Last night, I finally found the courage to open the box that my dad’s half sister sent to me last December. The box my aunt sent is full of keepsakes she had cleared out of my paternal grandmother’s home when my grandmother died almost 20 years ago. The box held report cards from when my dad was in elementary school, childish artwork he made for his mom, greeting cards he sent to his mother, most of which were homemade, dozens of photographs, and my dad’s yellowed, 85-year-old birth announcement that was published in the newspaper in 1934.

There are many more miscellaneous items that I am still working my way through. A stack of electric bills from the 1930s is included in the box — their typical month’s bill was just over $1. My paternal grandparents’ marriage license is there, and a newspaper clipping about my grandfather suffering a “serious head injury” on his job in an oil field. I was never told anything about my alcoholic, violent, witchcraft practicing paternal grandfather having a head injury, let alone an injury so bad, it was written up in the local paper. But I’m thinking it could explain a lot.

Most of the items in this treasure box were my dad’s. It is surreal. Childish drawings and report cards and pictures of a tiny boy who grew up to be my father. Very, very surreal.

My father, a church pastor, was hospitalized after his arrest for almost murdering my mother when I was 12 years old. Eventually he was diagnosed with multiple personality disorder, and he definitely was more than one person. There was a good, loving, honorable, and righteous ‘daddy’ personality. But sadly, this personality vanished forever when I was 12.

My dad’s worst personality was abusive in every sense of the word. He was a very sick man, that’s for sure. Was he so sick that he could not help himself? Only God knows.

But 85 years ago he was a brand new, innocent baby. And then a sweet-faced little boy. Then a grim-faced teenager. Then a handsome young man. Then a husband, father, and a hellfire and brimstone fundamentalist minister. And then… he was a stranger.

For most of my life, I believed that my dad wasn’t my actual biological father.
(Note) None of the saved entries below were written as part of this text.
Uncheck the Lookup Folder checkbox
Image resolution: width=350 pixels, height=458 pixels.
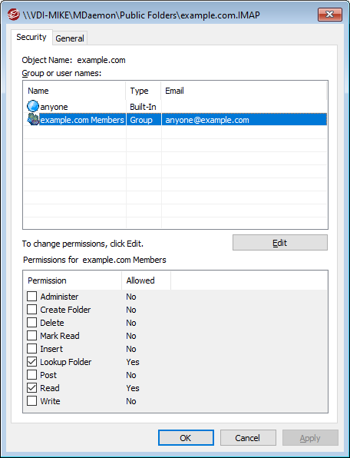pos(31,362)

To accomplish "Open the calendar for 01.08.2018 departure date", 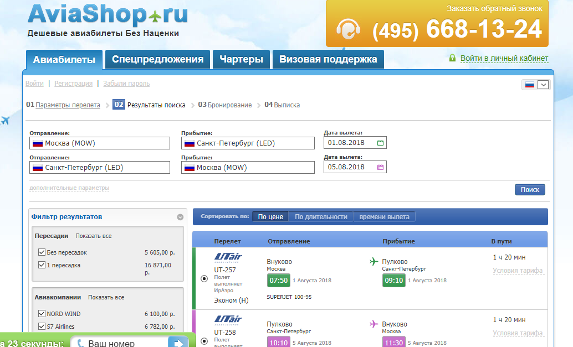I will 380,143.

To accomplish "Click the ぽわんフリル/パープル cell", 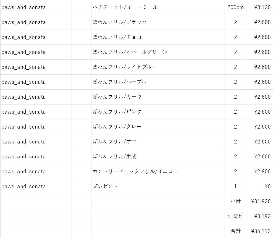I will point(158,82).
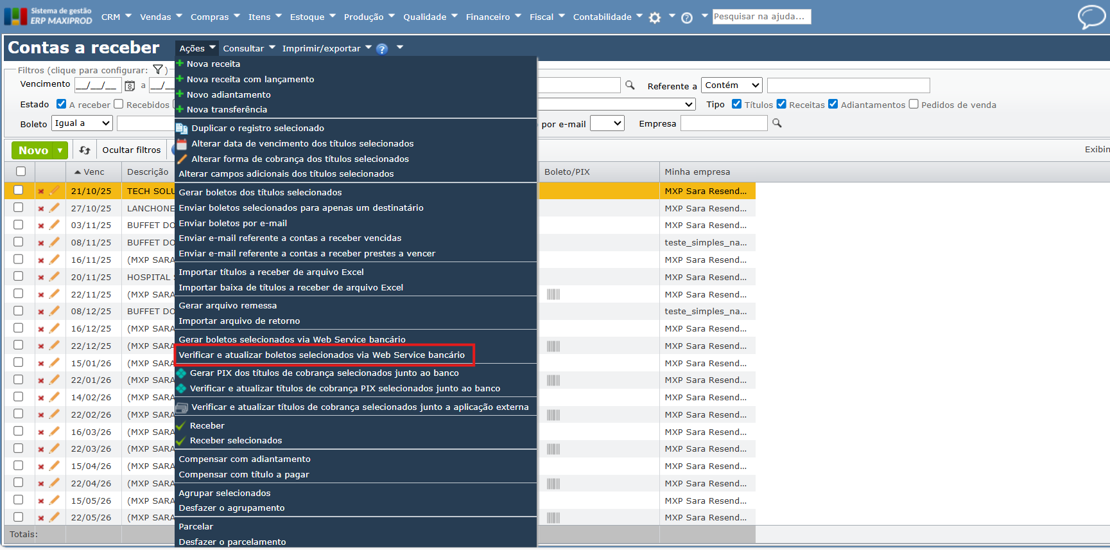The image size is (1110, 550).
Task: Open the Boleto 'Igual a' dropdown
Action: 83,123
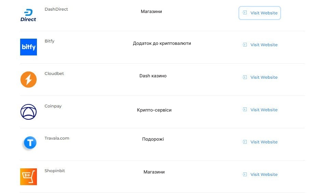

There were many reasons why I believed this, beginning with my mom taking me to meet her old boyfriend when I was five years old and telling him, in so many words, right in front of me, that I was his child. And, with all the insanity, trauma, and abuse in my childhood home, I honestly did not feel like I belonged in that family, after I reached a certain age.

But his half sister is my closest DNA relative listed on 23andMe. This discovery happened last December when she had her DNA tested, and then she reached out to me when she recognized my name as her closest match. So yes, my dad really was my father.

As I look through his childhood things, I am seeing a different side of the man who caused so much division that, at his funeral, my maternal grandmother showed up and loudly announced that my father had “ruined all our lives.”

The truth is, in my crazy, dysfunctional, narcissistic family, no single individual “ruined all our lives.” The whole truth, as usual, is far more complex than this.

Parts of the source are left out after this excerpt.